Insurance Claim Counterfactual Simulator

insurance_claim_counterfactual_simulator is a local-first insurance analytics project built around one business question:

What would need to change in a claim so that it would no longer be considered fraudulent?

The project simulates a realistic company workflow where a claim package arrives as json + pdf + image, an extraction layer consolidates the package into structured fields, PostgreSQL becomes the system of record, analysts work from SQL, and a FastAPI service serves production-like scoring and counterfactual explanations.

Business Objective

The goal is not only to classify fraud. The main value is decision support:

explain why a claim looks risky
help analysts understand which factors push a file toward fraud
propose plausible counterfactual changes that would reduce the risk score
make the modeling layer more governable and easier to discuss with business stakeholders

End-to-End Workflow

A client package arrives with CRM JSON, a PDF attachment, and an image attachment.
A local extraction layer parses and consolidates the package.
Structured records are inserted directly into PostgreSQL.
Data scientists and analysts work from PostgreSQL through SQL, notebooks, and reporting scripts.
The fraud model is trained only on historical extracted claims.
After the development boundary is frozen, new packages are scored through FastAPI.
The API returns a fraud probability, a model decision, and a counterfactual explanation when requested.

PDF Report

Current Pipeline Design

The active pipeline is centered on PostgreSQL, not on intermediate CSV files.

Data levels:

Synthetic internal ground truth used only to generate realistic claim packages and historical labels.
Raw client packages under data/raw/.../clients/.
Canonical structured analytical records stored directly in PostgreSQL.

Historical schema:

customers
policies
claims

Production schema:

production_claim_intake
production_claim_decisions

Reusable SQL analytics views:

vw_historical_claims_enriched
vw_production_claim_intake_enriched
vw_production_claim_decisions_enriched

Strict Historical vs Production Boundary

The project enforces a hard temporal split:

historical development cutoff: 2024-10-02
production start date: 2024-10-03

This means:

historical data is the only source used for training
historical data is the only source used for evaluation
production-like data is reserved for post-development scoring
the API rejects production packages dated before 2024-10-03

Synthetic Data Snapshot

Current generated dataset:

total claims: 60,274
historical claims: 54,248
production-like claims: 6,026
active locations: 37

Main claim columns:

claim_id
customer_id
claim_date
policy_start_date
policy_age_days
claim_amount
claim_type
customer_age
num_previous_claims
time_since_last_claim_days
service_provider_id
location
weather_condition
is_fraud

Fraud labels are generated probabilistically.

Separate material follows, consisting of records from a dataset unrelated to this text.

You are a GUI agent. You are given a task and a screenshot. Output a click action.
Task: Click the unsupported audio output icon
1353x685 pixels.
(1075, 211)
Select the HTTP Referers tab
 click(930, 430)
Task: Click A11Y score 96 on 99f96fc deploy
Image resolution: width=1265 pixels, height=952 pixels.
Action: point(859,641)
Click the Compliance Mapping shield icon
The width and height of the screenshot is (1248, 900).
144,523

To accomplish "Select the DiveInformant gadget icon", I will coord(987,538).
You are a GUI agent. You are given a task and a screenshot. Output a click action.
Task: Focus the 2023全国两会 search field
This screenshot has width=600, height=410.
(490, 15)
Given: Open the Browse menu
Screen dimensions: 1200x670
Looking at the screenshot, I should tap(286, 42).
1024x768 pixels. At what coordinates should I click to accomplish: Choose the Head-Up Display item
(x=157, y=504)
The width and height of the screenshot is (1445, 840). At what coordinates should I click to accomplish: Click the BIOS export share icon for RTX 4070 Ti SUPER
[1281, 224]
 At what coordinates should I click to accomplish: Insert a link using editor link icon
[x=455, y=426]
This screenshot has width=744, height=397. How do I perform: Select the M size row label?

Fraud propensity increases when:

the claim amount is high
the claim occurs shortly after policy start
the previous claim was recent
a suspicious provider is involved
the claim type, weather, and amount form an unusual combination

Extraction Layer

The extraction engine is implemented in document_extraction.py.

It currently:

parses CRM JSON fields
reads claim details from PDF text
recovers identifiers and metadata from image files
consolidates the three sources into one structured claim
records source mismatches

This is a real local extraction layer, but it remains rule-based. It is not a full OCR or computer vision stack.

SQL Analytics

The project includes analyst-oriented SQL assets:

The exploration script answers 10 business questions ranging from portfolio profiling to suspicious-provider analysis and counterfactual-oriented fraud patterns.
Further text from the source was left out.